Prime Minister Gonsalves further states that “This arrangement is quite beneficial to countries like St. Vincent and the Grenadines which participate in the Petro Caribe arrangement. In effect, the Government of St. Vincent and the Grenadines receives soft loans on an ongoing basis to carry out essential public policies and programmes.”
Major central government projects which have received financing from the Petro Caribe Initiative are Border Security Management, E-Passport System, Road Repair Programme, Housing Rehabilitation, Provision of housing materials – both coming out of natural disasters and general upkeep assistance projects, Female Wing at the Belle Isle Correctional Facility, LIAT re-fleeting Programme, Poverty Reduction Programme, Black Sigatoka Disease control, purchase of the Dee’s building and its subsequent retrofitting to house the Electoral and Immigration Offices, respectively, the SET Programme for the employment of college and university graduates, the St. Vincent and the Grenadines Tourism Authority for tourism production promotion, purchase of the Herboprot P medication for persons with diabetic ulcers, rehabilitation of the temporary Mental health Centre at Orange Hill, and Accountant-General budgetary support.

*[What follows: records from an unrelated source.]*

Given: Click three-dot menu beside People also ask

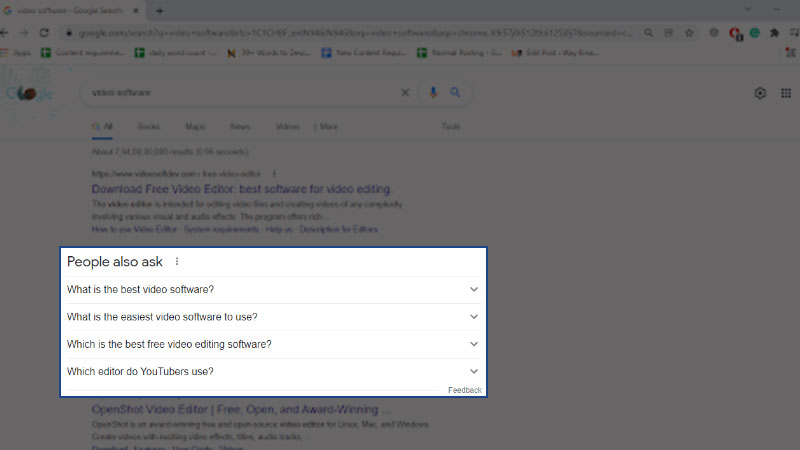Looking at the screenshot, I should (x=177, y=262).
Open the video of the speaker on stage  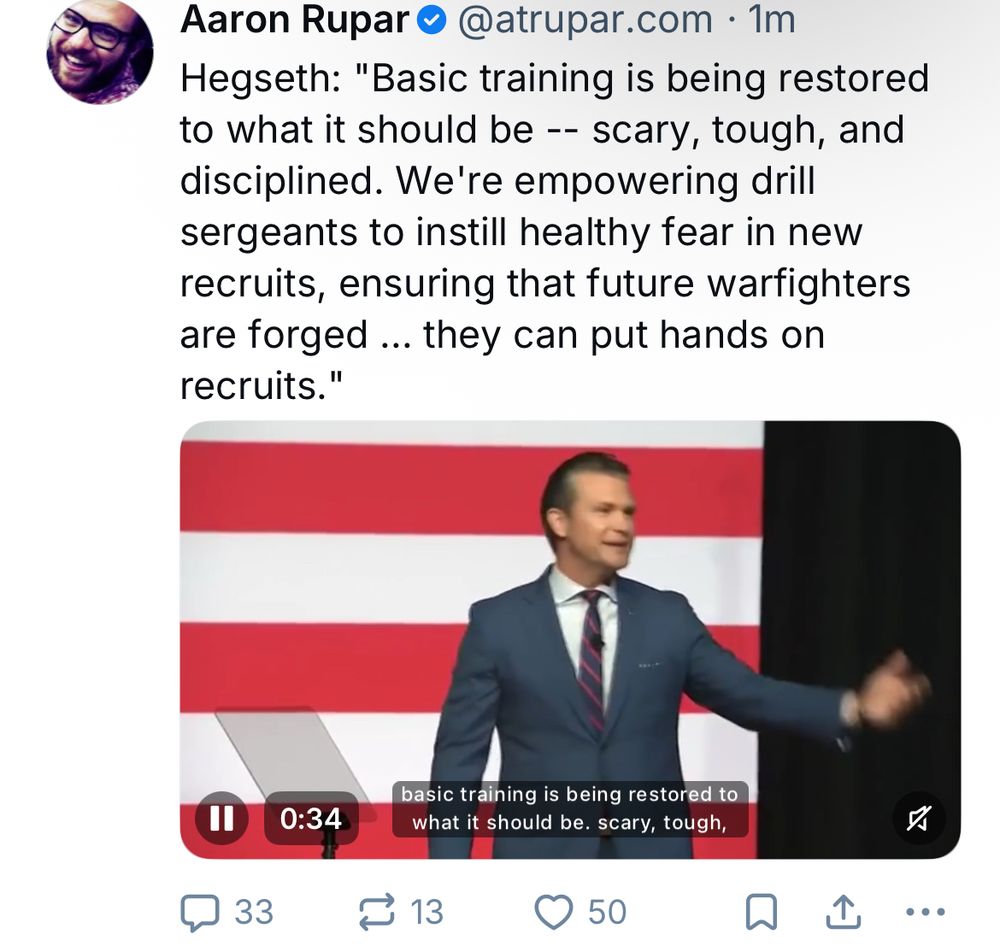[570, 640]
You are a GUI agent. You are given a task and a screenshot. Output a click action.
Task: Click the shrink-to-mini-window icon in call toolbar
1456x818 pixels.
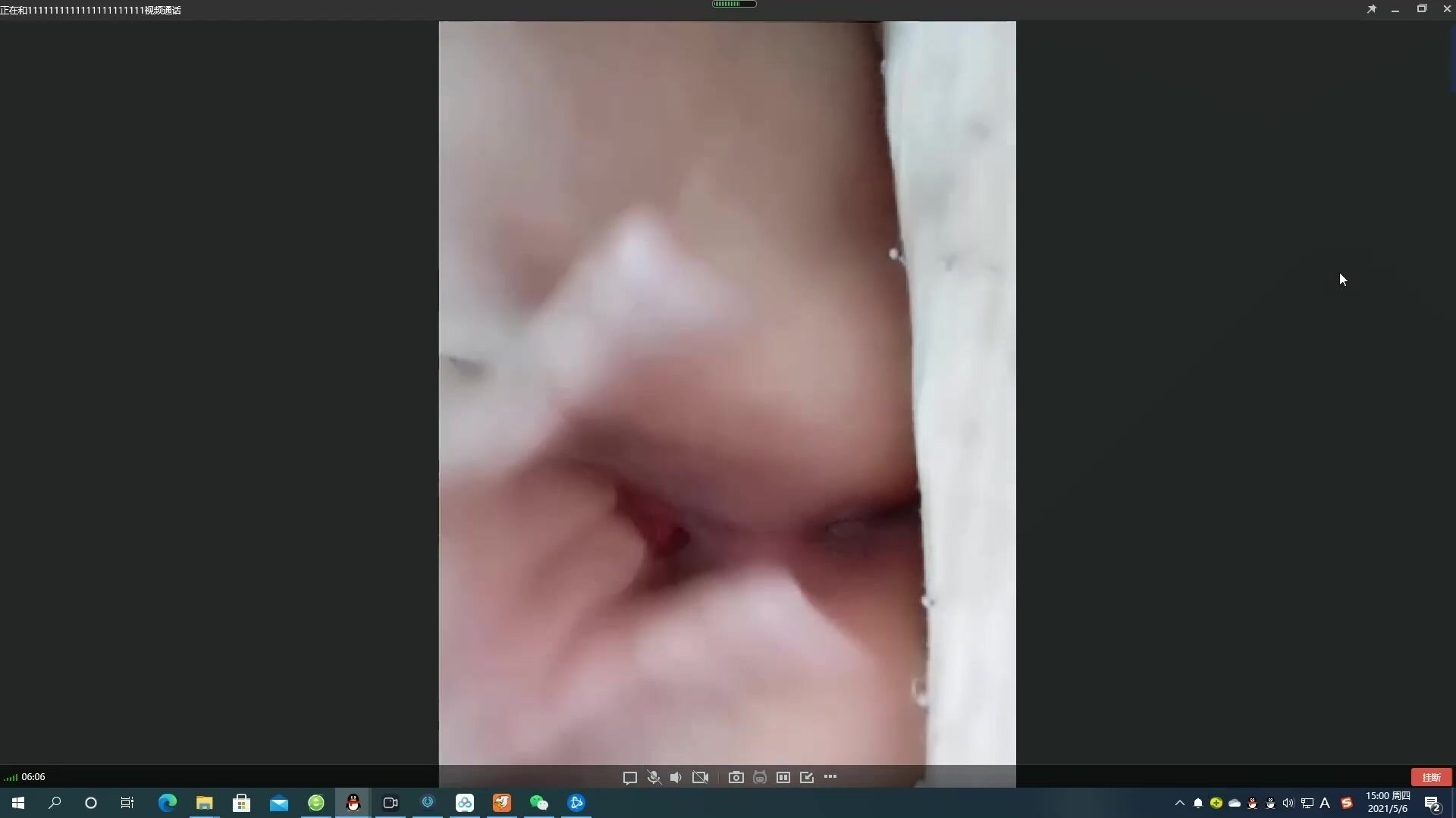pos(807,778)
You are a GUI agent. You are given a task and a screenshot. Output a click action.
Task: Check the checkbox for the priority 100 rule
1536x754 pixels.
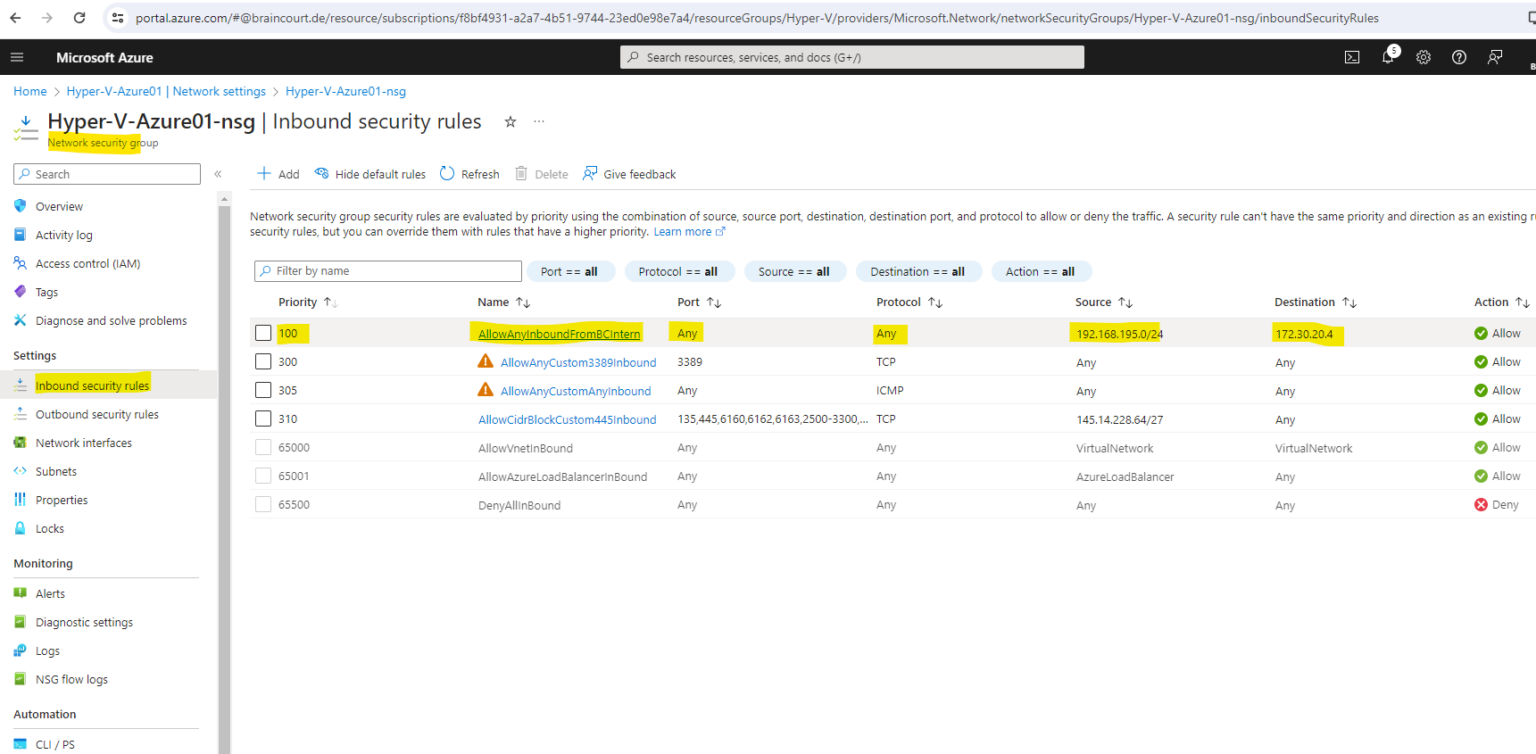click(262, 332)
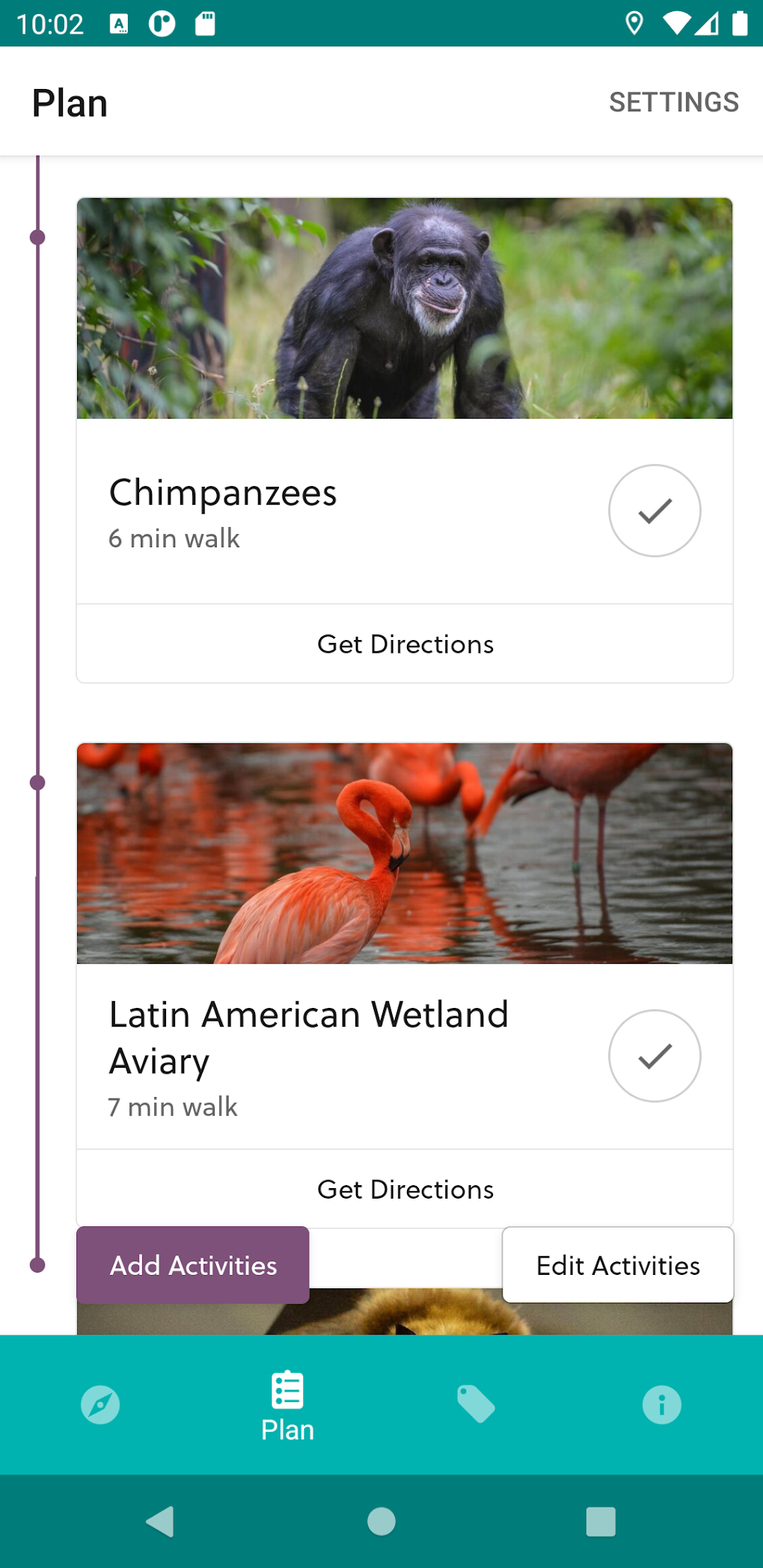The height and width of the screenshot is (1568, 763).
Task: Open the explore compass tab
Action: (100, 1404)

What is most astounding about the Petro Caribe initiative is the continued support from the Venezuelan Government under President Nicolas Maduro following the death of President Hugo Chavez, in wake of the collapse of world oil prices.
Although revenue declined as a result, Venezuela reassured Caribbean states of the Petro Caribe continuance despite its domestic challenges, and Venezuela itself offered debt-relief on the Petro Caribe debt to Organisation of Eastern Caribbean states, which incorporated into the Petro Caribe (Special Purpose) Fund Act of 2016.
The Government of St. Vincent and the Grenadines pays Petroleos de Venezuela “one-half 50-percent of the cost of the petroleum products within 90 days of delivery, and retains the other one-half at a very low-interest rate over a very long period (25 years).”
There would have been negative consequences outside for St. Vincent and the Grenadines because “Without funds from the Petro Caribe Initiative, St. Vincent and the Grenadines would be required to borrow for public expenditure these same monies at burdensome higher rates of interest over a shorter, and far more problematic period of time.”